I genitori dell’Ic5, in particolare delle scuole medie Testoni Fioravanti, insieme a preside e docenti della scuola, hanno già raccolto oltre 1000 firme in una petizione online su Change.org, “Sosteniamo la scuola pubblica della Bolognina“, poi inviata all’Ufficio scolastico provinciale.
Ciò che chiedono è che venga mantenuto l’attuale organico e che i professori non vengano mandati in altri istituti.
«Sostenere la scuola di prossimità significa inclusione, pari opportunità per tutti, coesione sociale e supportare il quartiere – dichiara ai nostri microfoni Erica Salbego del Comitato genitori IC5 – Un quartiere, quello della Bolognina, sicuramente complicato da alcuni punti di vista, ma altrettanto vario, colorato e meraviglioso».

Salbego spiega inoltre che non si tratta di una situazione riguardante solo l’istituto Testoni Fioravanti o la Bolognina. Il calo generale delle iscrizioni dovuto alla denatalità è un problema a livello nazionale.

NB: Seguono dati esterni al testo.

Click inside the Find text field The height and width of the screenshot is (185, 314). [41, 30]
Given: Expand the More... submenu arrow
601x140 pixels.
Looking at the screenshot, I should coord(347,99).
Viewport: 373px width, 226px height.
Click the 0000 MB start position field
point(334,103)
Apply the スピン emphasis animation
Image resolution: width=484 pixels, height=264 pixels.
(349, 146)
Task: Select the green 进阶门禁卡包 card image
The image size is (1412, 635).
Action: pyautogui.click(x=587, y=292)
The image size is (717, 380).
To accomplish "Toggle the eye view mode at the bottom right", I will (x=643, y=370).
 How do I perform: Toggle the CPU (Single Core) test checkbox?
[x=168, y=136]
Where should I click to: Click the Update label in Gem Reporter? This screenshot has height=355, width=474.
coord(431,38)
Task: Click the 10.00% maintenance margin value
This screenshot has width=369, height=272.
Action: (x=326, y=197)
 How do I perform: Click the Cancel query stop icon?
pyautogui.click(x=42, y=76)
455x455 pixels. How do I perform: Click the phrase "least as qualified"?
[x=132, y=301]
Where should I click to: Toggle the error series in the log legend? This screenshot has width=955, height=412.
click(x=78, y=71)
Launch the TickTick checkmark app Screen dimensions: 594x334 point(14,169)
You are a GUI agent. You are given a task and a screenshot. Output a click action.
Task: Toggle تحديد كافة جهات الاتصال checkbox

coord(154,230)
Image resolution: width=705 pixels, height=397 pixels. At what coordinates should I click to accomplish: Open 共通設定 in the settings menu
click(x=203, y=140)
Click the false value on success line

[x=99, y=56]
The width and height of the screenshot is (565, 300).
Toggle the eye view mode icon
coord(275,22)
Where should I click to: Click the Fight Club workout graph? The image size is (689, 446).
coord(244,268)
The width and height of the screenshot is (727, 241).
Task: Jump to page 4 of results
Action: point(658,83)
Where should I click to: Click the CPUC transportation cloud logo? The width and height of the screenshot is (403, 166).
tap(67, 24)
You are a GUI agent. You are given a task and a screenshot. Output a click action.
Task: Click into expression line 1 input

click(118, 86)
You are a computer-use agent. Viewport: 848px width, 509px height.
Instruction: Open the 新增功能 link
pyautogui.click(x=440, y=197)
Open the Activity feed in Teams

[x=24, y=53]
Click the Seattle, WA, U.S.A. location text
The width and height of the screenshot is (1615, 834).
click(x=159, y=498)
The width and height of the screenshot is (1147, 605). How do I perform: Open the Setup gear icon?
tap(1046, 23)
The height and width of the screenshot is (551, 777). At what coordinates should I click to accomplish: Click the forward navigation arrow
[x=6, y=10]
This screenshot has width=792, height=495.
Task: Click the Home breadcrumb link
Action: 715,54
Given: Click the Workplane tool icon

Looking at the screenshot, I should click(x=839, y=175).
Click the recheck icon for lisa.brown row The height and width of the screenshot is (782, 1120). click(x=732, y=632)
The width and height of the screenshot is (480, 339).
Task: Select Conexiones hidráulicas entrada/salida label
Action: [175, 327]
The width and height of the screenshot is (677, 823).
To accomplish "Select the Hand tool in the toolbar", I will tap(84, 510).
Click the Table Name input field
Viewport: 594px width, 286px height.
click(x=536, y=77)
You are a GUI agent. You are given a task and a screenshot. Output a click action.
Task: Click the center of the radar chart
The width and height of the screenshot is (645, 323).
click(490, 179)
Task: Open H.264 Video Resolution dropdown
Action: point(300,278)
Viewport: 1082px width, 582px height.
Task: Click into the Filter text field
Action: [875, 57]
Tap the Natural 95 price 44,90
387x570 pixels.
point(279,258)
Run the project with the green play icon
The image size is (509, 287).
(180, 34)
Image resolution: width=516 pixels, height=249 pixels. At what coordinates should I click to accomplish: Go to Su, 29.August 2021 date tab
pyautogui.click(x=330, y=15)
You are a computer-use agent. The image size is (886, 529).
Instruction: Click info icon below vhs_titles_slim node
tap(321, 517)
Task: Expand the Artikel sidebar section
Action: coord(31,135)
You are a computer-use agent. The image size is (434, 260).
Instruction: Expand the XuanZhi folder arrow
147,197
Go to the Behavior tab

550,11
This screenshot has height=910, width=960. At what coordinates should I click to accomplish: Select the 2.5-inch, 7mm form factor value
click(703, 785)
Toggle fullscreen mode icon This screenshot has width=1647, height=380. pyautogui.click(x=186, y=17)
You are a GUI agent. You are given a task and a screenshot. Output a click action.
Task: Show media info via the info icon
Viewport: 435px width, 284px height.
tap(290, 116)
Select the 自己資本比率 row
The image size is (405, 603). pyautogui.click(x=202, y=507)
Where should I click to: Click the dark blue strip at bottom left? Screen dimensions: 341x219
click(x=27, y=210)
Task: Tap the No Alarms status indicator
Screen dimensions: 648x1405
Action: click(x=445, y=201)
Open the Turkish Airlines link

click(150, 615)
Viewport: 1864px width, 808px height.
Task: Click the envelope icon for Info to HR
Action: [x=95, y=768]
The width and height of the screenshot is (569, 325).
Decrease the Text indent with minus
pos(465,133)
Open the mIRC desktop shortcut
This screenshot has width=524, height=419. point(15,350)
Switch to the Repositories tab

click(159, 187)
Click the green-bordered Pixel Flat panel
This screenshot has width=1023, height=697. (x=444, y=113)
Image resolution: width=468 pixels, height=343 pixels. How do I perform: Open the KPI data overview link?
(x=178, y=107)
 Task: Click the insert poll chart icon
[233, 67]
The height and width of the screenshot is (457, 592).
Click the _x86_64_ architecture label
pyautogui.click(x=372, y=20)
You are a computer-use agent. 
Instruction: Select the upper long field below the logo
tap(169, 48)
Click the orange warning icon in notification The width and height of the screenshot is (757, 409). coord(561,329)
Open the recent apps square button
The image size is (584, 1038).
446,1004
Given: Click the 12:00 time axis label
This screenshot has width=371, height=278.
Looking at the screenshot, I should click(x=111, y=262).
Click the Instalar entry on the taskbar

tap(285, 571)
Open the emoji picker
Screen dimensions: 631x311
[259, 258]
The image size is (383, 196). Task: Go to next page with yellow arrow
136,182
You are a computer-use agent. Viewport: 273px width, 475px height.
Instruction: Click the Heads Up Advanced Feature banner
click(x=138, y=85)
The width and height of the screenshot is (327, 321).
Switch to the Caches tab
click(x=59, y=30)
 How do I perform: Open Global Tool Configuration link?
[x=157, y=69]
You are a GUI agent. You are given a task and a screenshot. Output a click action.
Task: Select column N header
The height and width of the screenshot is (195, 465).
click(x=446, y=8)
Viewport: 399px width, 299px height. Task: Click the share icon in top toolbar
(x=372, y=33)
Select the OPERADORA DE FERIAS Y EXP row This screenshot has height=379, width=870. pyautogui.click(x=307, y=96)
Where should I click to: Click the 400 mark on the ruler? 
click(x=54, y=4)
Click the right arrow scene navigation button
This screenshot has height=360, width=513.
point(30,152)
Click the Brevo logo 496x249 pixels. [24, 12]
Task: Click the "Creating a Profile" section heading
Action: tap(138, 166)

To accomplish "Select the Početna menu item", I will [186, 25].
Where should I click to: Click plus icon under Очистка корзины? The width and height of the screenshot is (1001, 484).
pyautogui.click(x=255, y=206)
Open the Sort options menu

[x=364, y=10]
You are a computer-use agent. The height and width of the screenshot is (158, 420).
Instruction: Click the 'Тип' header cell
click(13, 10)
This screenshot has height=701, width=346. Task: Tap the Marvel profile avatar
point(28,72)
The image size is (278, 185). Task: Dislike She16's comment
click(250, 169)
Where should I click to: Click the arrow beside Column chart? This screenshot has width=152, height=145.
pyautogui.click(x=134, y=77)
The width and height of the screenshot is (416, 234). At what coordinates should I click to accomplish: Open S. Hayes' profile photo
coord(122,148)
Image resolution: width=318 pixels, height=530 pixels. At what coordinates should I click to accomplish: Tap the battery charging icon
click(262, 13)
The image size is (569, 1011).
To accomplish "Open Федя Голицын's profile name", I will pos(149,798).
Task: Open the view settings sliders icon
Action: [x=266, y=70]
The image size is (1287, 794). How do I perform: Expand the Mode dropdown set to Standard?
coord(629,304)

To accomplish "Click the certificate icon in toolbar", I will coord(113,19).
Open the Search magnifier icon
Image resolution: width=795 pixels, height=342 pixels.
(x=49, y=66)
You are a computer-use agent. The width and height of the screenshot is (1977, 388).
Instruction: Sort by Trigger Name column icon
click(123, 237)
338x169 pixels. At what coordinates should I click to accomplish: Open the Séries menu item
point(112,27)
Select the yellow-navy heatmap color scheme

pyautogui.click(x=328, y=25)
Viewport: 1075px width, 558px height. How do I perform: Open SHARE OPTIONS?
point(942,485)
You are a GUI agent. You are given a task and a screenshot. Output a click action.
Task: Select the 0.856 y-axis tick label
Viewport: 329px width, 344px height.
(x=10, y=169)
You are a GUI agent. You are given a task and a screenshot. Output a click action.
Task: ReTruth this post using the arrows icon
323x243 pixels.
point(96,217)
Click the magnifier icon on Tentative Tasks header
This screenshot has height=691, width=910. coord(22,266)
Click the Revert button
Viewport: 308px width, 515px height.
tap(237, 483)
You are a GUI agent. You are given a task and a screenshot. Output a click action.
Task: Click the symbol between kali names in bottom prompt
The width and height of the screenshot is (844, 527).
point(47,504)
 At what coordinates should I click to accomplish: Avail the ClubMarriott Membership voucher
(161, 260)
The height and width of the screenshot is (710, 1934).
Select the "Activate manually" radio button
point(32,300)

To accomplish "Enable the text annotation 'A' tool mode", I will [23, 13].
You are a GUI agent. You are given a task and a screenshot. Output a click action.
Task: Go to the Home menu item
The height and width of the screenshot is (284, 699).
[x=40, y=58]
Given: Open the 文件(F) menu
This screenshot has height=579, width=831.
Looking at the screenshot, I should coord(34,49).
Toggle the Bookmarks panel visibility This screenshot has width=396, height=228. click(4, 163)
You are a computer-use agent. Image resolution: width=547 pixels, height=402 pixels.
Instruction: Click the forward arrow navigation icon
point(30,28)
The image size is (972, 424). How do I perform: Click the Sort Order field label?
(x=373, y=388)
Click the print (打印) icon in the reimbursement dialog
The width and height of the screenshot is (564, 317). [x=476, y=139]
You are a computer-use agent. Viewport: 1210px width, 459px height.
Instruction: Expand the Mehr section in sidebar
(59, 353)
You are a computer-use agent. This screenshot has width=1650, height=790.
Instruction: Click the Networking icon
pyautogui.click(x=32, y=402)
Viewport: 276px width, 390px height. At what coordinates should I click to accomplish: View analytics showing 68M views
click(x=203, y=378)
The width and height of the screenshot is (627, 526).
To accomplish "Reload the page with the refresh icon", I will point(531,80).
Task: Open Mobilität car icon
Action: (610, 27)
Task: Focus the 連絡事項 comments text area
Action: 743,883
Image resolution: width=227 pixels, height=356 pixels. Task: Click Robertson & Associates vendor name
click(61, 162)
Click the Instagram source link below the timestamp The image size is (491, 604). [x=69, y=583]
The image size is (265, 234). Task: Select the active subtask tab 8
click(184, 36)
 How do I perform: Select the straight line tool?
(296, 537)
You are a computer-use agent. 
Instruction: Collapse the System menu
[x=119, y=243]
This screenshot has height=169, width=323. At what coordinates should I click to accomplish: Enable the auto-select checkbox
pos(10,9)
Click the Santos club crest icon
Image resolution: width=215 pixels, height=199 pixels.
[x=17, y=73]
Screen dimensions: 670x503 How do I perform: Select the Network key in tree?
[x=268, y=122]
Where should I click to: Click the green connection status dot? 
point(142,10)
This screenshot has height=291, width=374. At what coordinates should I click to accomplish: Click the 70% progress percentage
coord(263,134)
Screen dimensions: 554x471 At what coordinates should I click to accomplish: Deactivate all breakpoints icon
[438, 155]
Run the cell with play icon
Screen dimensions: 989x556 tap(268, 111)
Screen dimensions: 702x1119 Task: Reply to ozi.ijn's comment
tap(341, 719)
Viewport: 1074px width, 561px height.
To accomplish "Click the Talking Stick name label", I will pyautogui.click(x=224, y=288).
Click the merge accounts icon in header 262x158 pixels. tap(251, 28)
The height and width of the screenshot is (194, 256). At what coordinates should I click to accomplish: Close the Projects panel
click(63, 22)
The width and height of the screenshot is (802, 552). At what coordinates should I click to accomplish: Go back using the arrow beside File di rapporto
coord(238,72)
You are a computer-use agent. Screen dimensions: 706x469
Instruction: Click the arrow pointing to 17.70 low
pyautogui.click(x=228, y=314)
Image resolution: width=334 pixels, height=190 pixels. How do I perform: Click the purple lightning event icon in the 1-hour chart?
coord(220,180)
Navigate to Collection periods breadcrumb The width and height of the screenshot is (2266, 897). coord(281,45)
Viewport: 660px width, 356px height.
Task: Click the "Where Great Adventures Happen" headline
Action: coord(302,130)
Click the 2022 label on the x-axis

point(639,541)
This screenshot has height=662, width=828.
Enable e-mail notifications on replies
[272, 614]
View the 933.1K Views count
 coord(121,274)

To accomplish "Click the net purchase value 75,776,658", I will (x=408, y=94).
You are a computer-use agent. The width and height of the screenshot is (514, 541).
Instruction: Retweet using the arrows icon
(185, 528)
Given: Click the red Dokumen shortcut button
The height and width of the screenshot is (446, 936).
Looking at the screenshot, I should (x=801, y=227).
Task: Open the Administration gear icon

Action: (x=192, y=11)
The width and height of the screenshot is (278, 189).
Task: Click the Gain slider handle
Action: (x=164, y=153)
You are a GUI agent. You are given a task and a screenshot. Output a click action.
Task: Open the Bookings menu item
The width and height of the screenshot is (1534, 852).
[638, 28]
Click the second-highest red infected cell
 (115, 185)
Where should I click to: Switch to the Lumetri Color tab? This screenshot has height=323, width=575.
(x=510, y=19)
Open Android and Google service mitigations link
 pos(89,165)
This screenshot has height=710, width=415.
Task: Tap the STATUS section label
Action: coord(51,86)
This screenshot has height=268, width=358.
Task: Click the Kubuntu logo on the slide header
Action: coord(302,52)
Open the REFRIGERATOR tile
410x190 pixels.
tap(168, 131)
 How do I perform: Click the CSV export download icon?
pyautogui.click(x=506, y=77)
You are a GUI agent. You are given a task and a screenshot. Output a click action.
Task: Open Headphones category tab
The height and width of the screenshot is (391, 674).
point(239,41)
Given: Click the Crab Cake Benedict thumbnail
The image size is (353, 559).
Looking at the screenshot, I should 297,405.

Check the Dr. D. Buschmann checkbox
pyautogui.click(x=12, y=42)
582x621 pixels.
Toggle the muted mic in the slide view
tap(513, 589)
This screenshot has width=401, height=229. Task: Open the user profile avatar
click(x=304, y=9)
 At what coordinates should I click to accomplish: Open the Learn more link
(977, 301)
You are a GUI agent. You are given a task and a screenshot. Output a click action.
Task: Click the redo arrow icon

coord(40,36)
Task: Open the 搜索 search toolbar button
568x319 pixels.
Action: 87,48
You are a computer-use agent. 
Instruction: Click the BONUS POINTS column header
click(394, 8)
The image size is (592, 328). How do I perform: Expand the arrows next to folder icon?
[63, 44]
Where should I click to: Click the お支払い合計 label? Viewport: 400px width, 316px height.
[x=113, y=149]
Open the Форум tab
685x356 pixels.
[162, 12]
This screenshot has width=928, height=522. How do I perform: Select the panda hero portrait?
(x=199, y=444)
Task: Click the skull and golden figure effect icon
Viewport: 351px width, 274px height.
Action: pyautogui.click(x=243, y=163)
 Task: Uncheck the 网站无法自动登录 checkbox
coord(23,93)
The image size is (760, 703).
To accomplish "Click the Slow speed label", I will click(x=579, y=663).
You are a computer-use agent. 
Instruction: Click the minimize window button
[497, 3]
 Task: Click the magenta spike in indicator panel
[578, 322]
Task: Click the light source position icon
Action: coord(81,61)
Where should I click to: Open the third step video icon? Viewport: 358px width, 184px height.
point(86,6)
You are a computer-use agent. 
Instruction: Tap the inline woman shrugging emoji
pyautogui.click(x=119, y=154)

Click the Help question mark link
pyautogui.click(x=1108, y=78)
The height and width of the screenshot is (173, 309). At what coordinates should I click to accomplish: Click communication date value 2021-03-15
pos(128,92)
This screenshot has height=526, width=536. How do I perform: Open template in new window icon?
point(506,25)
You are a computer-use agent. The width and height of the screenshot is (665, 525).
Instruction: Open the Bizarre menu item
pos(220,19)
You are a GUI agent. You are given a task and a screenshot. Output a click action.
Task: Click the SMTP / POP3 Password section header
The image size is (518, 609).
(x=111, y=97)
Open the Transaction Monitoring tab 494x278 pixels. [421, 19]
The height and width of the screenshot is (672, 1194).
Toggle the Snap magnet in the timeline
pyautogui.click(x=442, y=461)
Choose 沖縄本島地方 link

Particolarmente penalizzate, all’interno di questo fenomeno, sembrano essere le scuole di quartiere. Scappare da queste scuole non rappresenta però la soluzione. Anzi, il rischio in cui si incorre è l’impoverimento del tessuto sociale, togliendo pari opportunità a chi resta. «Chi rimane, rischia di trovarsi senza professori e in questo modo non gli viene garantita una continuità didattica e una qualità dell’offerta formativa e educativa», sottolinea la rappresentante dei genitori.